Capítulo 42

Entretanto

El pastor Gabriel estaba sentado en el banco del jardín de la casa parroquial, a la luz de la luna. El Mesías descansaba en el cuarto de invitados y a lo lejos se oía al sacerdote con deportivas tocando su espantosa guitarra eléctrica. Gabriel no se dio cuenta de que, curiosamente, la canción era It’s The End Of The World As We Know It. Había tenido un día horrible. Había echado de casa a su querida Silvia y, aunque ella le había asegurado repetidamente que no era Satanás y había gritado furibunda que conocía un psiquiátrico excelente cerca de allí y que se lo recomendaba, Gabriel no la creyó. Tampoco la creyó cuando se echó a llorar y quiso ablandarle el corazón. Ni tampoco cuando, con la voz ahogada por las lágrimas, había confesado que lo amaba.

Desvió la mirada de la luna y la paseó por el jardín a oscuras. Se sentía más solo que nunca, había perdido a Silvia.

En aquel instante, una zarza que tenía delante empezó a arder espontáneamente.

Lo que le faltaba.

* * *

¿POR QUÉ MI HIJO NO ESTÁ CAMINO A JERUSALÉN? —preguntó la zarza ardiente.

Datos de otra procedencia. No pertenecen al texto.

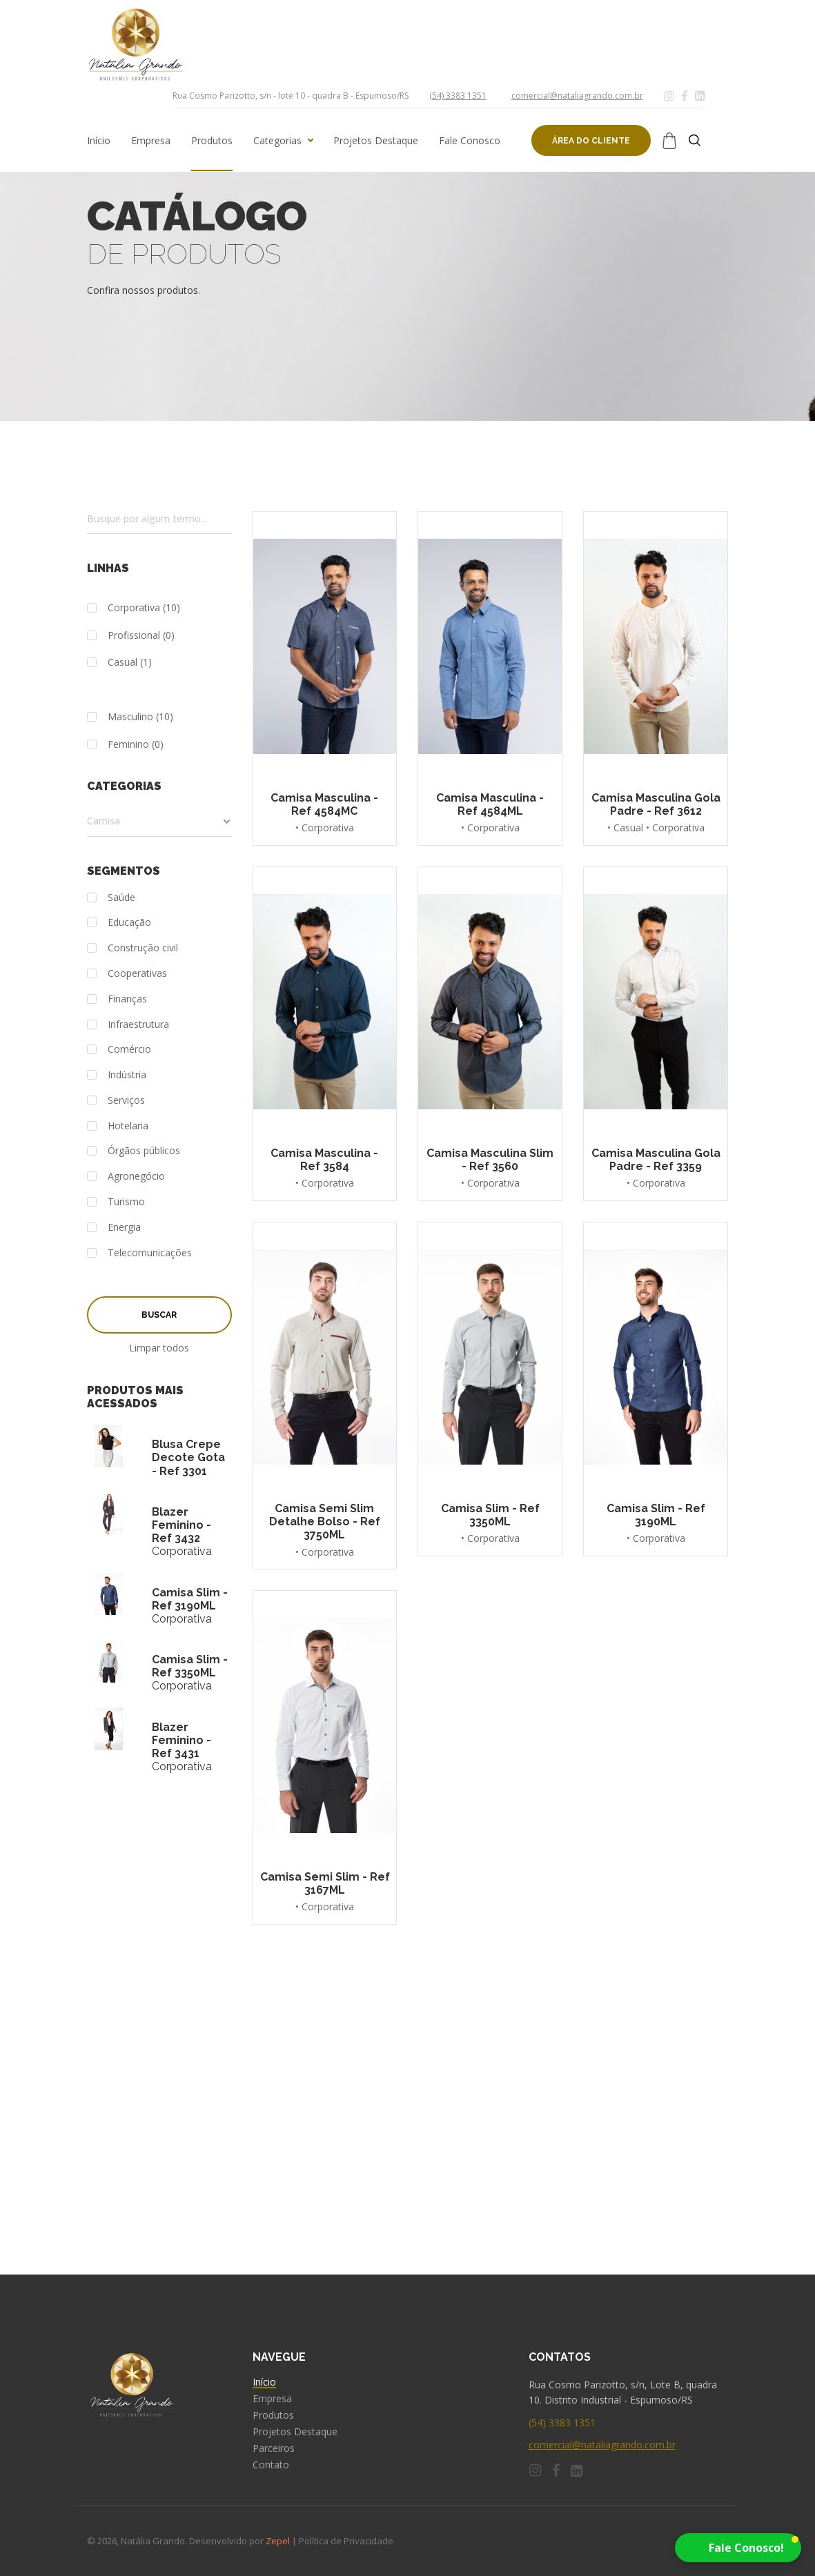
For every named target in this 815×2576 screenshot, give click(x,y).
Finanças (117, 999)
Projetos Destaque (375, 141)
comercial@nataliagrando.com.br (577, 95)
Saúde (111, 898)
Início (98, 141)
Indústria (116, 1075)
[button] (738, 2547)
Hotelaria (117, 1126)
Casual (112, 662)
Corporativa (123, 608)
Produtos (212, 141)
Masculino (120, 717)
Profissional (123, 636)
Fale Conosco (469, 141)
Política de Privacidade (346, 2541)
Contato (271, 2465)
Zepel (278, 2541)
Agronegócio (126, 1176)
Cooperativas (127, 974)
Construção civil (132, 948)
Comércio (119, 1050)
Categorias (277, 141)
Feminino (118, 745)
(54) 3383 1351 (458, 95)
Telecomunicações (139, 1253)
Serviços (116, 1101)
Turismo (116, 1202)
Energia (114, 1227)
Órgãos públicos (133, 1151)
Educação (119, 923)
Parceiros (274, 2448)
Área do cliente (591, 141)
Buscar (159, 1315)
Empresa (150, 141)
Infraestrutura (128, 1025)
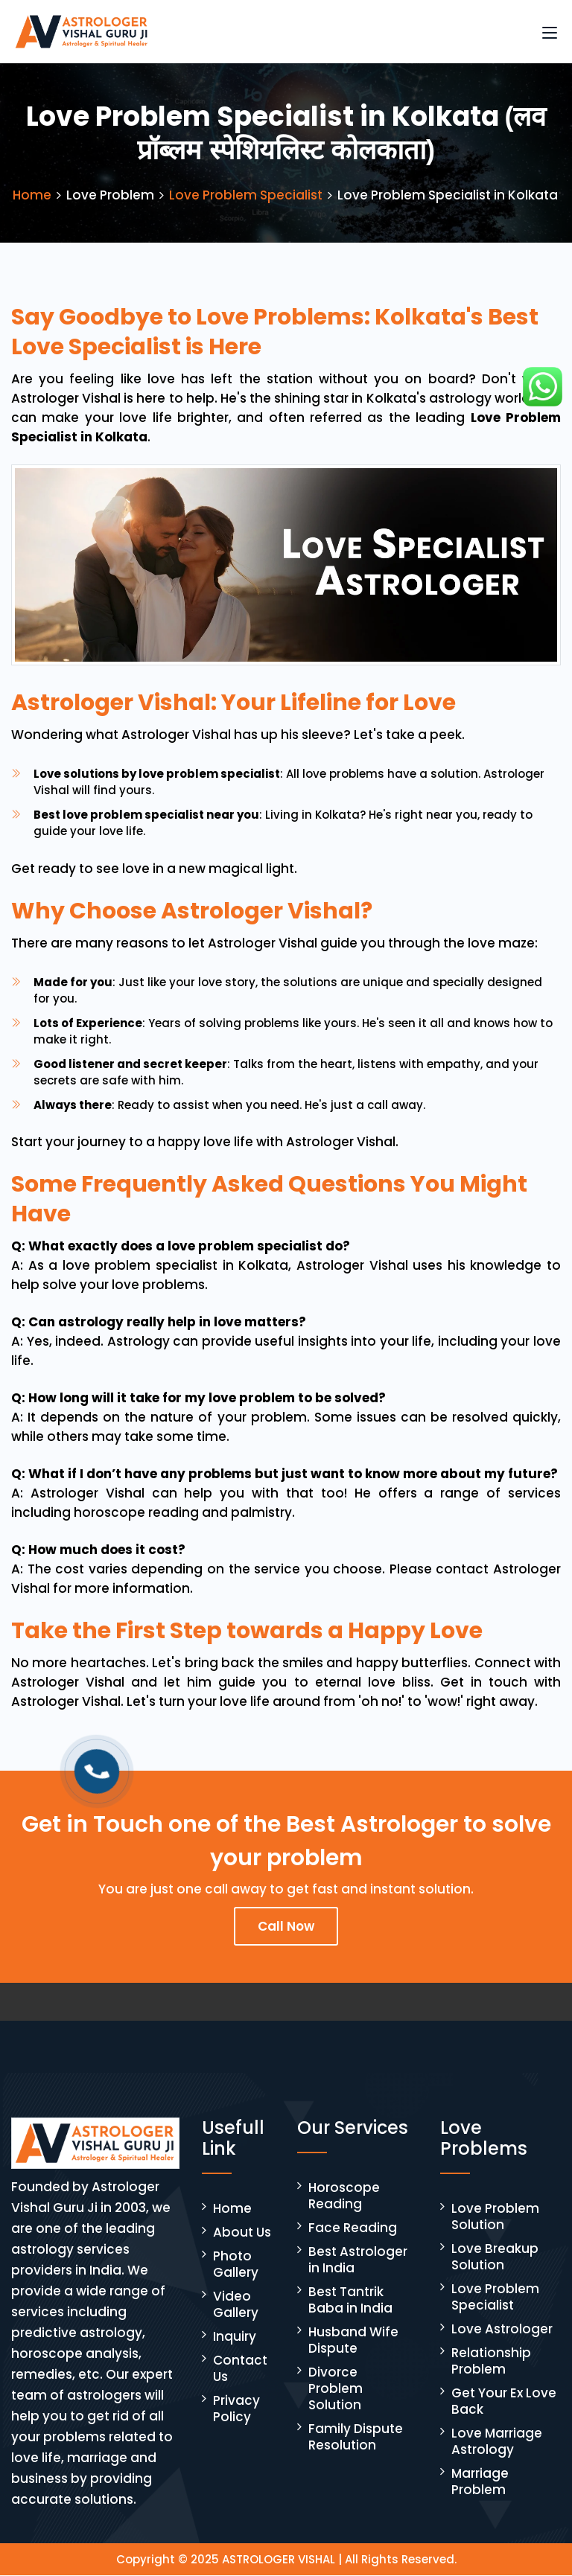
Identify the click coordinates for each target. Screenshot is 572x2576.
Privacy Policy (236, 2409)
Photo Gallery (235, 2265)
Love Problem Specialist (245, 196)
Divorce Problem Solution (335, 2389)
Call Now (286, 1927)
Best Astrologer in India (357, 2260)
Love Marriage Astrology (496, 2442)
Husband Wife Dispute (353, 2341)
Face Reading (352, 2228)
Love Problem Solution (495, 2217)
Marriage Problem (480, 2482)
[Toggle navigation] (549, 33)
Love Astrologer (502, 2330)
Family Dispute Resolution (355, 2437)
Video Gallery (235, 2305)
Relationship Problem (491, 2362)
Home (32, 196)
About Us (242, 2233)
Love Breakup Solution (494, 2257)
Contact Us (240, 2369)
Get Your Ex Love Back (503, 2402)
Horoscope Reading (344, 2196)
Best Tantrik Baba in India (350, 2300)
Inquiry (234, 2337)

Aquella voz imponente no hablaba muy alto, pero daba la impresión de que llenaba el mundo entero.

A Gabriel le habría encantado huir. Pero, puesto que Dios era omnipresente, se le habría aparecido en todas partes: como palmera ardiente en las Maldivas, como abeto ardiente en Noruega o como bonsái ardiente en Japón. No había escapatoria. Así pues, Gabriel se controló y pensó en cuál sería la mejor manera de contarle a su Señor que Su Hijo se había dejado engatusar por Satanás.

—Ejem, Señor, cómo lo diría, ha surgido una complicación…

¿COMPLICACIÓN? —Por el tono de voz, no parecía que la zarza ardiente estuviera dispuesta a tolerar demasiado las complicaciones en aquel momento. Y menos aún la complicación que Gabriel iba a relatarle.

—Éste, sí, bueno, no es fácil explicarlo —balbuceó Gabriel.

PUES EXPLÍCALO EMBROLLADO —le propuso la zarza.

Gabriel habría preferido guardárselo todo para él, puesto que sabía que la zarza ardiente era en ocasiones propensa a las reacciones exageradas, sólo había que preguntárselo a los faraones de Egipto. Pero Gabriel también sabía que no podía ocultarle nada al Todopoderoso. Así pues, con voz temblorosa, le explicó lo que había ocurrido hasta la fecha entre Jesús y Marie, sin ahorrarse detalles:

—… y la salsa es un baile donde todos mueven las caderas muy pegados…

La zarza ardiente guardaba silencio y, cuanto más duraba el discurso, más furiosa parecía. Cuando Gabriel finalizó su relato, estaba tan airada como sólo puede estarlo una zarza ardiente. A Gabriel le costaba aguantar la frialdad furibunda que irradiaba la zarza en llamas. Pero además se sentía ligeramente desconcertado: Si Dios era también omnisciente, ¿por qué de repente había cosas que se le escapaban?

Estaba a punto de plantear valerosamente la pregunta cuando la zarza ardiente avivó sus llamas a metros de altura y su voz declaró con severidad:

SI MAÑANA POR LA TARDE MI HIJO NO SE ENCUENTRA DE CAMINO HACIA JERUSALÉN, ME APARECERÉ PERSONALMENTE A ESA TAL MARIE.